Anatomy of a Binge

When do you usually binge? In a short survey I noticed that most bingers choose the afternoon and evening hours for their binges. I thought about many possible reasons why people binge, and came to the conclusion that your reasons cannot be pinpointed by any survey nor report. You are a unique human being, but though the reasons “why” people binge is varied, binges themselves seem to have common themes.

For those the suffer from Binge Eating disorder, Emotional Eating, or simply “overeating” the concept of being part of community can seem a bit foreign. Even those of us who are members of eating disorders websites, oftentimes feel surprised every time someone shares a similar story to ours about their binging episodes.

Binging in general leads to a state of numbness “a zone”, and within this zone a person is unaware of how they will feel just moments after their binge ends. During the binge its as if a person has given themselves permission to binge, talked themselves into binging, or simply “shut down” all judgement about their negative feelings concerning succumbing to their disorder once again. During binges people can experience many emotions: happiness, sadness, excitement, fear, frustration, confusions, and basically any emotion under the sun.

I will discuss many ways of reducing (or even eliminating) binging, but for now he is the classic “Trigger Tactic” approach. I personally feel that this tactic works for a select number of people, whereas the “Allow All” technique which I will speak about later works for others.

Trigger Tactics:

Some people binge all at once, while others binge all day until they fall asleep. Some people (the brave bunch) only binge in public like at parties or outings, while many other bingers binge only when alone (or with a close friend). If you binge with a friend, I would say to alert this person that you are learning how to eat healthier. Try creating activities together that make binging seem inconvenient (playing Kinect, sports, or other types of games/activities that require your hands).

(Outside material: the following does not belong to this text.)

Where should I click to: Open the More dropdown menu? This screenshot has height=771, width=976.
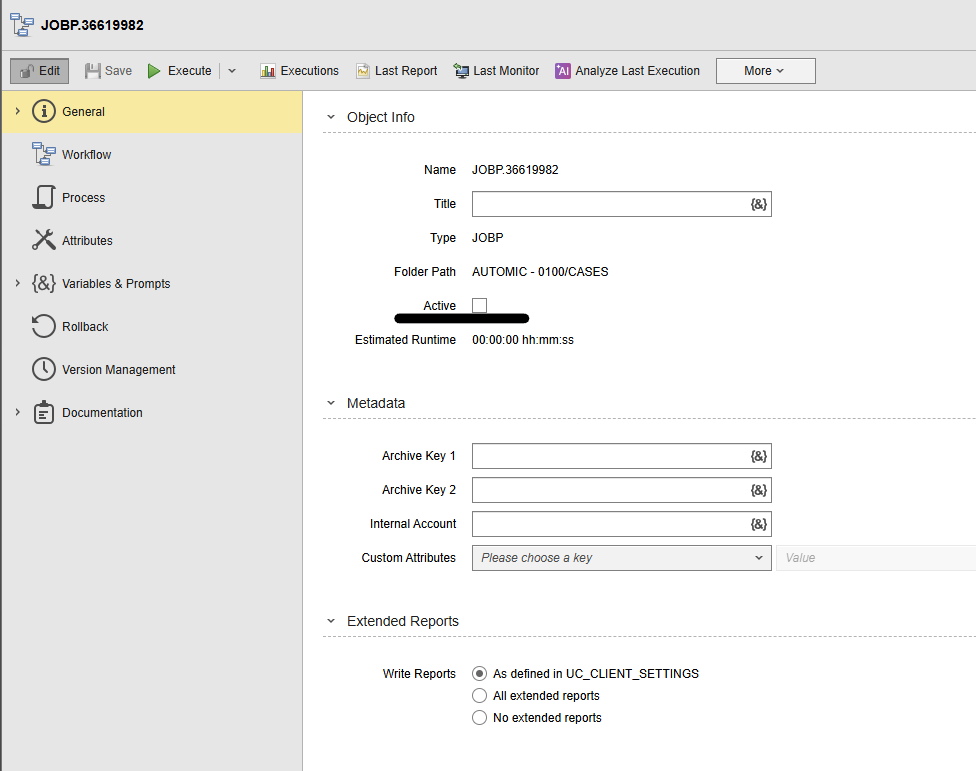tap(765, 71)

  •    If you eat when alone, try making sure that you spend more time with friends. Promise yourself to indulge in your favorite binge foods when in public, but abstain from buying them to stock at home.
  •     Avoid watching food commercials.
  •    If you find yourself feeling bored around a certain friend, seek out activities that could lighten the mood with a feeling of fun.
  •    Brush your teeth after dinner .
  •   Make it a habit to ALWAYS turn on the kitchen light (to avoid eating in the dark).
  •   Make a list of emotions/feelings you had while binging, and find non-food ways of handling them .

What works regardless of the technique (Allow, or Trigger)?

  • Stop having food “Fantasies: The moment you notice yourself daydreaming about how a food will make you feel, STOP. Distract yourself (example: have a full cup of water, and take a deep breath). If after relaxing you find yourself craving the food, and are truly hungry then have 1 serving of vegetable/fruit first. Follow up your fruit/vegetable serving with a single serving size of the food you envisioned. Eat slowly, deep deep breaths, shut your eyes, and relax into the taste and feeling. Upon finishing the serving take more deep breaths, and have another sip of water, coffee, or tea as you relax.
  • Plan a Full Day: Make sure you are never sitting around “idle”: It is important to keep oneself busy, especially until you learn how to be alone without food. Try making a simple to-do list daily, even if it is simply filled with fun things you plan on doing that day. Nothing is too small to be included, even something simple as “have breakfast” deserves a place on the list, and can give a feeling of accomplishment. One word of caution: do not over schedule yourself to the point that you feel overwhelmed.
  • Drink : It is not only healthy to stay hydrated (water is best), but it also can give you a feeling of not being restricted from eating. There many coffees, teas, flavored waters, and other low calorie drinks that are permissible to indulge in throughout the day. When you are feeling a bit “inactive” such as while watching tv, it can help to make a big cup of tea or coffee to enjoy as you watch. It keeps your mouth busy, and in the case of plain water is hydrating as well. This being said, please do your best to stay away from alcoholic drinks! they are not generally healthful, and may even lead to another addiction in some people (alcoholism).

Those were some of the Trigger Tactic tips for those seeking to control their eating by avoiding triggers. I personally have noticed from helping those in the past with their binging that the trigger approach can cause more harm than good, and even sets many people up to binge within weeks of trying to “avoid” their triggers. The Allow All technique tackles binging in a very different way, and even frowns upon the term “binging”. If I had to list my favorite (and most effective) approach to reducing I would say the Allow All method is best! I will be updating you soon with more information on that technique. I think you will be VERY surprised by its effectiveness!